Reconstructive surgery
- Defer elective reconstructive procedures until at least 4 weeks of effective anti‑TB therapy, and preferably after disease control.
- Ureteral reconstruction options:
- Ureteroureterostomy for short mid‑ureter strictures.
- Ureteral reimplantation for distal strictures.
- Boari flap, psoas hitch, ileal ureter or substitution for long or complex defects.
- Bladder augmentation or orthotopic neobladder for contracted, low‑capacity bladder; neobladder favored when small bladder and pain are dominant.
- Surgical planning must account for fibrosis, poor tissue planes, and higher risk of anastomotic failure; use well‑vascularized tissue and consider staged approaches.
Nephrectomy
- Indicated for nonfunctioning, chronically infected kidney, extensive destruction, or coexisting renal malignancy.
- Preoperative functional assessment (nuclear scan) and at least 4 weeks of anti‑TB therapy are recommended when feasible.
- Nephrectomy can relieve hypertension and recurrent infection; relapse risk after nephrectomy is low.
Ge***al tract TB
- Male: epididymal or prostatic abscesses may require drainage or excision; infertility due to ductal obstruction often requires assisted reproductive techniques.
- Female: surgical management reserved for large tubo‑ovarian abscesses or severe anatomic distortion; fertility outcomes are guarded despite therapy.
Follow‑up, Relapse Prevention, and Practical Tips
Surveillance
- For patients who retain native kidneys, long‑term surveillance up to 10 years is reasonable: urine mycobacterial culture or PCR every 6–12 months initially, and periodic imaging (ultrasound) to detect recurrence or progressive obstruction.
- Educate patients to report new urinary symptoms promptly.
Predictors of renal recovery
- Favorable: distal ureteral stricture, cortical thickness >5 mm, GFR >15 mL/min.
- Unfavorable: intrarenal strictures, extensive cavitary disease, long‑standing obstruction.
Perioperative considerations
- Coordinate with infectious disease or TB program for drug susceptibility results before major reconstructive surgery.

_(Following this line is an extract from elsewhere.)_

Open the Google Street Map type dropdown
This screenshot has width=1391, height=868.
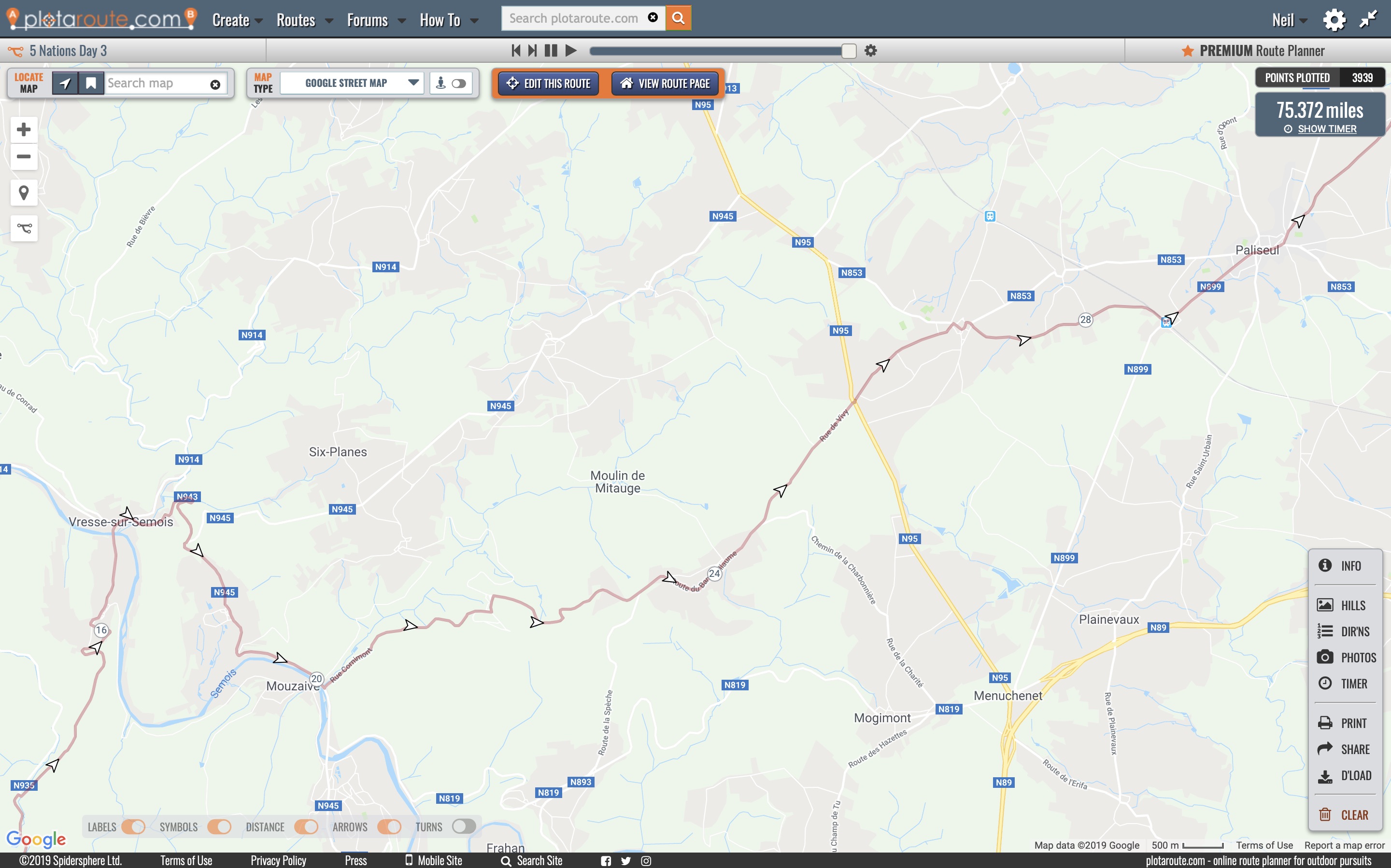[352, 84]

- Anticipate dense fibrosis and altered anatomy; plan for possible staged reconstruction and use of bowel segments when necessary.

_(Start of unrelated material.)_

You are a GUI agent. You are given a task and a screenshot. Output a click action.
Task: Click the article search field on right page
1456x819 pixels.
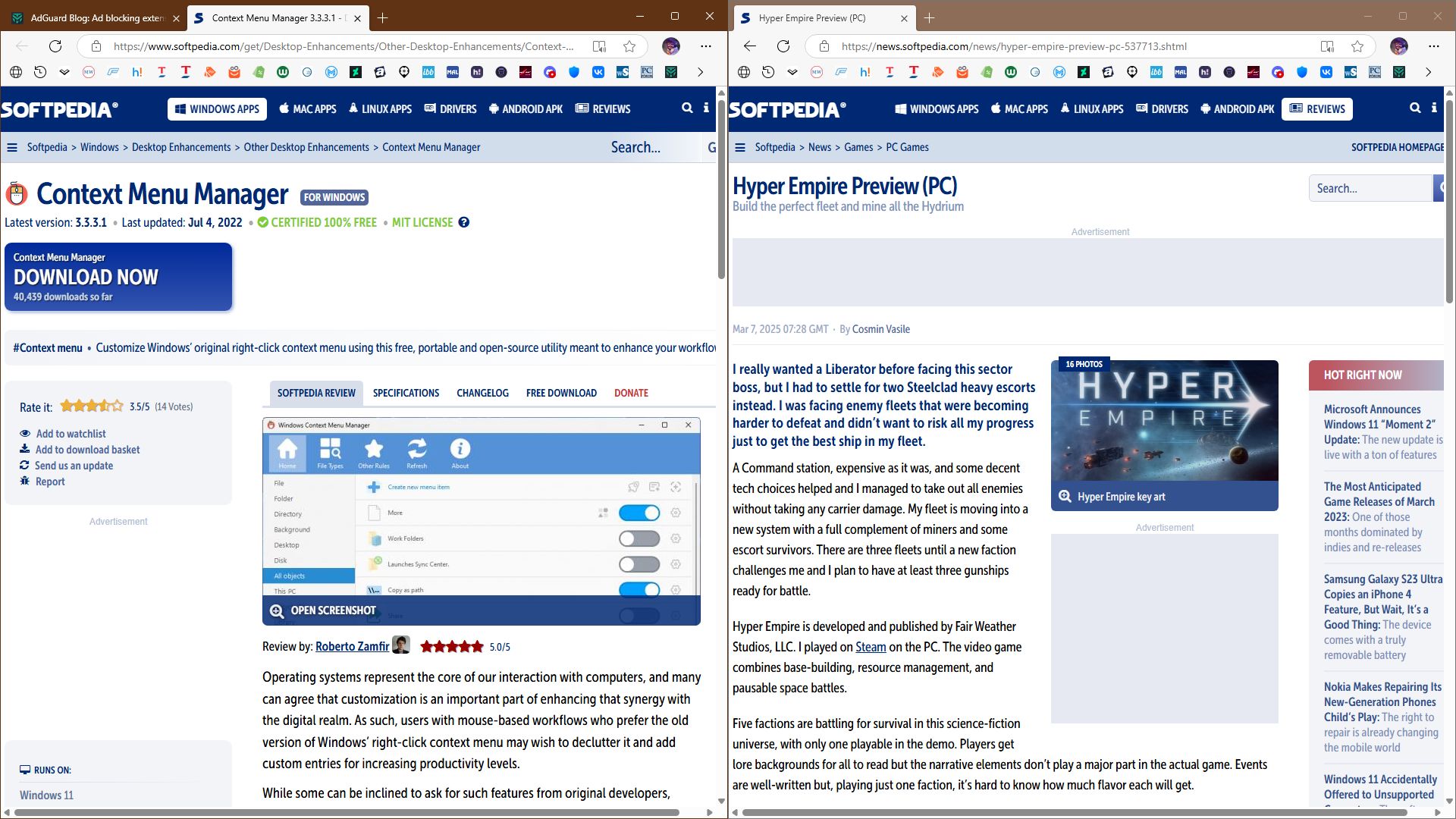(x=1369, y=188)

- In HIV‑positive patients, anticipate atypical presentations and higher risk of abscess formation; manage antiretroviral timing in consultation with infectious disease.
Practical pearls
- Always consider GUTB in patients with sterile pyuria, recurrent sterile urinary symptoms, unexplained ureteral strictures, or infertility with tubal disease—especially in endemic areas or with prior TB history.
- Avoid empirical fluoroquinolones when TB is suspected, as they can mask disease and induce resistance.
- Document baseline renal function and split function before any definitive surgery.
- Maintain a multidisciplinary approach: urology, infectious disease, radiology, nephrology, and reproductive specialists as needed.
Conclusion
From a urologist’s viewpoint, genitourinary tuberculosis is a disease where timely recognition, appropriate microbiologic confirmation, and strategic integration of medical therapy with targeted urologic interventions determine outcomes. Early decompression and preservation of renal function, judicious timing of reconstructive surgery after effective anti‑TB therapy, and long‑term surveillance are the pillars of care. When structural damage is advanced, realistic counseling about renal recovery and fertility is essential, and reconstructive choices should be individualized to anatomy, function, and patient goals.